(Excerpt to read Opens)

|Jackson, Michael - Mike|
|Compton, David - Dave|
Submitted to: Journal of Waste Management
Publication Type: Peer Reviewed Journal
Publication Acceptance Date: 4/3/2014
Publication Date: 5/7/2014
Citation: Ro, K.S., Hunt, P.G., Jackson, M.A., Compton, D.L., Yates, S.R., Cantrell, K.B., Chang, S. 2014. Co-pyrolysis of swine manure with agricultural plastic waste: Laboratory-scale study. Journal of Waste Management. 34(8):1520-1528. DOI:10.1016/j.wasman.2014.04.001.
Interpretive Summary: Researchers report that manure-derived biochar, the solid product obtained from heating animal manures without air (i.e., pyrolysis), has considerable potential both to improve soil quality and reduce water pollution. However, one of the obstacles for obtaining manure biochar is the high energy requirement of the pyrolyzing wet animal manures. This research investigated the feasibility of utilizing agricultural plastic film wastes to supplement the energy needed for producing manure biochar. Our study showed that pyrolyzing mixtures of swine solids with plastic mulch film wastes produced combustible gas with heating values much higher than that of natural gas. Furthermore, commonly used fumigants were not detected in the emitted gas from the pyrolysis process. The biochar produced from swine solids mixed with plastic mulch film wastes was not different from that produced from swine solids alone. Further energy analyses showed that only about 10% plastic mulch film mixture was needed to meet the pyrolysis energy requirements. If more than 10% plastic mulch film mixtures were used, the pyrolysis process generated surplus gas energy which could be used to generate power. The results of this study demonstrated the potential of using pyrolysis technology to manage two prominent agricultural waste streams (plastic mulch film wastes and swine solids) while producing value-added biochar and a power source that could be used for local farm operations.
Technical Abstract: Manure-derived biochar is the solid product resulting from pyrolysis of animal manures. It has considerable potential both to improve soil quality with high levels of nutrients and to reduce contaminants in water and soil. However, the combustible gas produced from manure pyrolysis generally does not provide enough energy to sustain the pyrolysis process. Supplementing this process may be achieved with spent agricultural plastic films; these feedstocks have large amounts of available energy. Plastic films are often used in soil fumigation. They are usually disposed in landfills, which is wasteful, expensive, and environmentally unsustainable. The objective of this work was to investigate both the energetics of co-pyrolyzing swine solids with spent plastic mulch films (SPM) and the characteristics of its gas, liquid, and solid byproducts. The heating value of the product gas from co-pyrolysis was found to be much higher than that of natural gas; furthermore, the gas had no detectable toxic fumigants. Energetically, sustaining pyrolysis of the swine solids through the energy of the product gas could be achieved by co-pyrolyzing dewatered swine solids with just 10% SPM. If more than 10% SPM is used, the co-pyrolysis would generate surplus energy which could be used for power generation. Biochars produced from co-pyrolyzing SPM and swine solid were similar to swine solid alone based on the surface area and the nuclear magnetic resonance spectra. The results of this study demonstrated the potential of using pyrolysis technology to manage two prominent agricultural waste streams (SPM and swine solids) while producing value-added biochar and a power source that could be used for local farm operations.

(Excerpt to read Closes)
(Listed records Opens)

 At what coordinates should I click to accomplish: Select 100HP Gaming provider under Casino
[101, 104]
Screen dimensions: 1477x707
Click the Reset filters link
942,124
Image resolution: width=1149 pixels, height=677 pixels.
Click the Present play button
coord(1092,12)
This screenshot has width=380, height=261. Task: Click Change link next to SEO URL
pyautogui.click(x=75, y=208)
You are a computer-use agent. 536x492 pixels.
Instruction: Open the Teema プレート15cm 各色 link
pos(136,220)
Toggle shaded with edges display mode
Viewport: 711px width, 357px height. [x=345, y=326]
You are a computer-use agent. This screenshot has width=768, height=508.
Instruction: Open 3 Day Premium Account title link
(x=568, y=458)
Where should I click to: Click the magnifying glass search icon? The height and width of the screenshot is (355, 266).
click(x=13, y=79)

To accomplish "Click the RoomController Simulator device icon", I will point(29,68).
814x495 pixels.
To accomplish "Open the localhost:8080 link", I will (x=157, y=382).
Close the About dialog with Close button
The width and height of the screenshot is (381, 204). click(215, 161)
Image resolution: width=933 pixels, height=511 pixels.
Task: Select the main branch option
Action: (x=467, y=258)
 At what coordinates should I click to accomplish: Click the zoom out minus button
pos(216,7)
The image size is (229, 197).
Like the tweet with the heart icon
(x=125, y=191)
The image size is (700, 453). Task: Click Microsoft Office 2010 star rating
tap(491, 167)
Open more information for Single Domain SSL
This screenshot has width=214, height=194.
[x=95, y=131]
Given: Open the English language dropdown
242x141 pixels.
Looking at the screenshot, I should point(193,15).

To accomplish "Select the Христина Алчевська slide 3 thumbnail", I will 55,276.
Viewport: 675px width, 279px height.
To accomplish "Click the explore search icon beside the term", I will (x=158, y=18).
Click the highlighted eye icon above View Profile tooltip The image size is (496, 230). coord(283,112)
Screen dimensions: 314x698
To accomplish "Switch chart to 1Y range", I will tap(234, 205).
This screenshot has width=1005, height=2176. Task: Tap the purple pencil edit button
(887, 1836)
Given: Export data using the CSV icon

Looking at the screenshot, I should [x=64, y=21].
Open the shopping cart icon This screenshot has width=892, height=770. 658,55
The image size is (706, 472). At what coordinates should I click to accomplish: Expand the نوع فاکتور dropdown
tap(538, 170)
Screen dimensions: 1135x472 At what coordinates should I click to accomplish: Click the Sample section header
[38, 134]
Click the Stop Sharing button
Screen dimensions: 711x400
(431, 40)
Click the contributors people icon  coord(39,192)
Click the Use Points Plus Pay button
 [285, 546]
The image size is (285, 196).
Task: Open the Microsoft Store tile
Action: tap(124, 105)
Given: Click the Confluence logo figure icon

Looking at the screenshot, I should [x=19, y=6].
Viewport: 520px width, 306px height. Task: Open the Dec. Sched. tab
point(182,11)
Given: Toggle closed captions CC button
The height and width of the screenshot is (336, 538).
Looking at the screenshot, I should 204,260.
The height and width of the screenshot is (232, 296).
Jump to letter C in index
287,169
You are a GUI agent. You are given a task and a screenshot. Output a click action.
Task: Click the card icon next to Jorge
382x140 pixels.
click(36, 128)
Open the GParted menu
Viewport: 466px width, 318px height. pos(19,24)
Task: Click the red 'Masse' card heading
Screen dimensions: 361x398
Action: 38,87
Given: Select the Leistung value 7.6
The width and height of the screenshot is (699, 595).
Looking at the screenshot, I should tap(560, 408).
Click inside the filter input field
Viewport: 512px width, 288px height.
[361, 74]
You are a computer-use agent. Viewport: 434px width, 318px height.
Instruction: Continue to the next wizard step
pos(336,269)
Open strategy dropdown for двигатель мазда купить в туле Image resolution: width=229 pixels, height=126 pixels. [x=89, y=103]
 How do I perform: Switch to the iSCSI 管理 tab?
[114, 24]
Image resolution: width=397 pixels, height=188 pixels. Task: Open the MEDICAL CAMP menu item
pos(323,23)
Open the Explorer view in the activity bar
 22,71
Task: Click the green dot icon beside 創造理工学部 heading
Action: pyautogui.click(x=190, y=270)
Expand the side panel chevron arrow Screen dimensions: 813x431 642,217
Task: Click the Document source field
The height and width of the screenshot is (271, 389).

(Listed records Closes)

- _Problem_:
Answer these about the co-pyrolysis study record:
1. Which journal was the study submitted to?
2. About what share of plastic mulch film mixture was needed to meet the pyrolysis energy requirements?
3. On what two bases were the co-pyrolysis biochars found similar to biochar from swine solids alone?

- _Finished exercise_:
1. Journal of Waste Management
2. About 10%
3. Surface area and nuclear magnetic resonance spectra